In my view, the primary duties of the college professor are to be a conduit as well as a generator of knowledge. In practice, this general means teaching and engaging in research. I have a passion for each of these activities, and this is what drew me to my profession.
I find that often these activities reinforce each other: I am a better researcher when I teach, since teaching encourages me to consider questions I may not otherwise have asked. I am a better teacher when I am active as a researcher, since the research mentality encourages me to look at old material in new ways.
I view the mentoring of undergraduate research as lying at the intersection of teaching and research. I have seen that undergraduates who thoroughly engage in interesting research problems in mathematics understand the material at a much deeper level than one generally achieves in a standard classroom environment. Moreover, such students develop an autonomy for learning, gain an appreciation for knowledge-generation, and refine critical thinking skills to a degree rarely seen at the undergraduate level. As such, I hold the mentoring of undergraduate research in high regard.
I believe a good research problem for early researchers in mathematics should be (i) tractable and (ii) interesting (to someone other than the researcher). These are subjective and often competing properties that are difficult to simultaneously achieve, particularly at the undergraduate level. I think this goes a long way to explain why there are relatively few opportunities for undergraduates to engage in research in mathematics, as compared to many other disciplines. I personally believe that we in the mathematics community can do far better at generating meaningful undergraduate research experiences for a much wider range of students, and I think much of this starts by identifying as many good research problems for early researchers as we can.
The above poses a challenge: Find as many tractable and interesting undergraduate research problems as I can.

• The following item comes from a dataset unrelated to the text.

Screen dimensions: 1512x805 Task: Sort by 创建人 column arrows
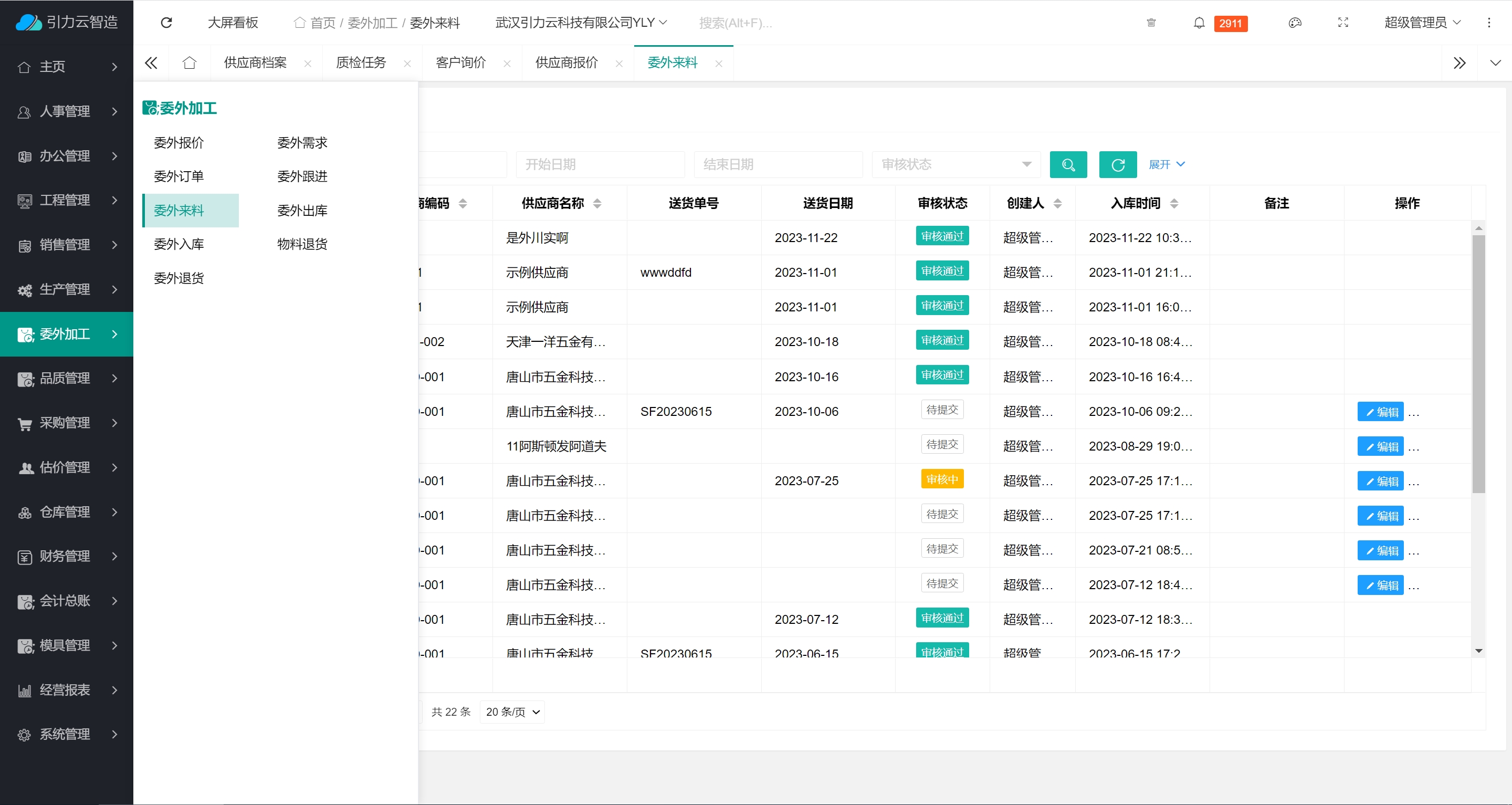[x=1057, y=203]
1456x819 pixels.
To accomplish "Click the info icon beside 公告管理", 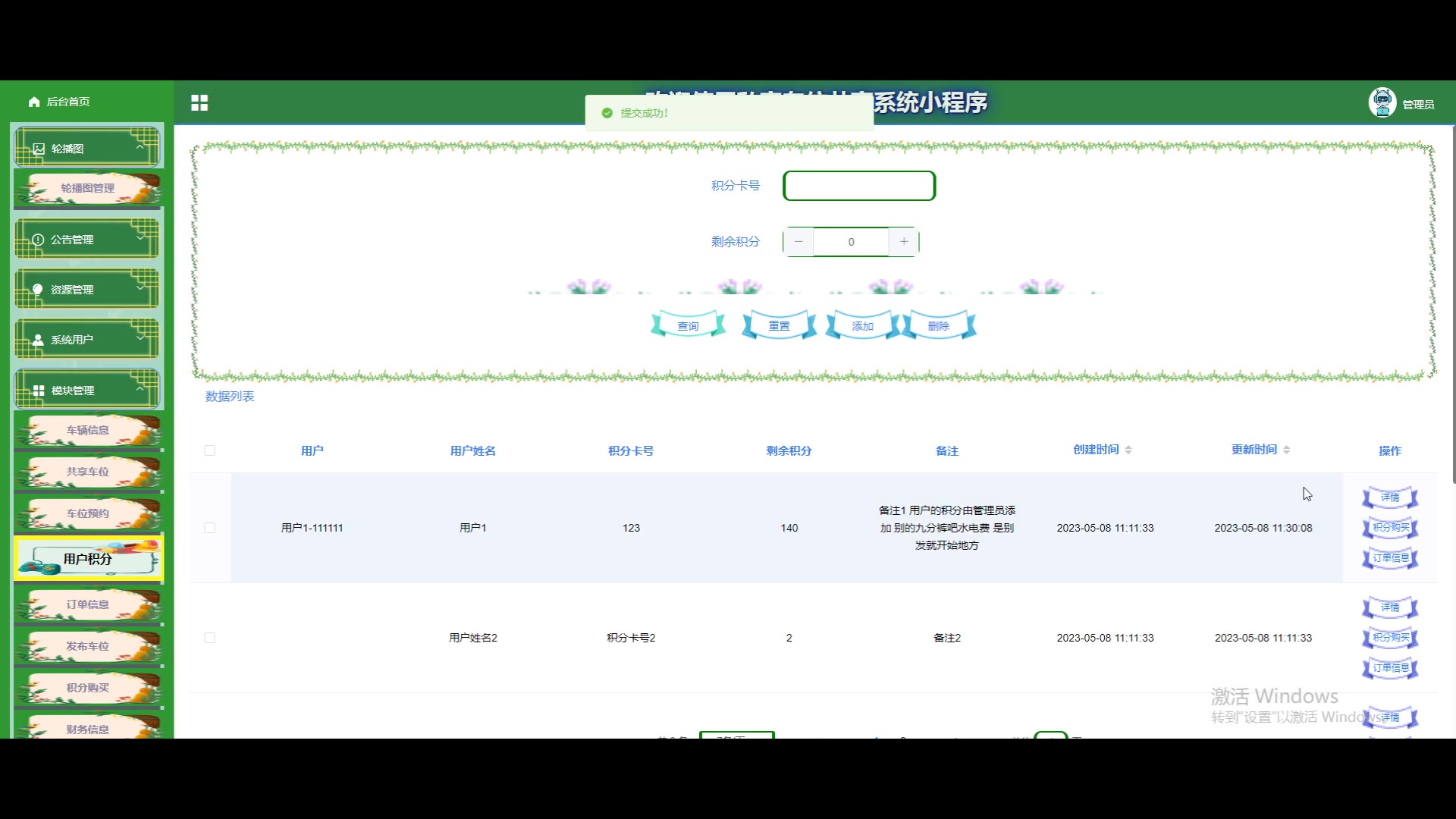I will click(38, 240).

I am always on the lookout for such problems, and I have discovered a little trick that has helped me identify a number of them. Perhaps it will help others too, so I want to share it. The trick is that I look for pieces of my own research projects that an undergraduate can understand with a few weeks of background training. Such a problem tends to automatically be interesting (by construction it is related to broader or deeper questions), so the only constraint to be satisfied is that it needs to be tractable. If an undergraduate can understand the statement of the problem, then its likelihood of being tractable is often much higher (of course, as we know from Fermat, this is no guarantee; it is a challenge, after all).
To wrap this up, let me take a step outside of my department and briefly discuss the school I call home: James Madison University (JMU). One of the main reasons I chose to work at JMU is precisely its focus on the undergraduate experience, while simultaneously having resources to support advanced research. Indeed, JMU appreciates and respects excellence in teaching and excellence in research at the same level, and it also provides many opportunities and resources for undergraduates to engage in research.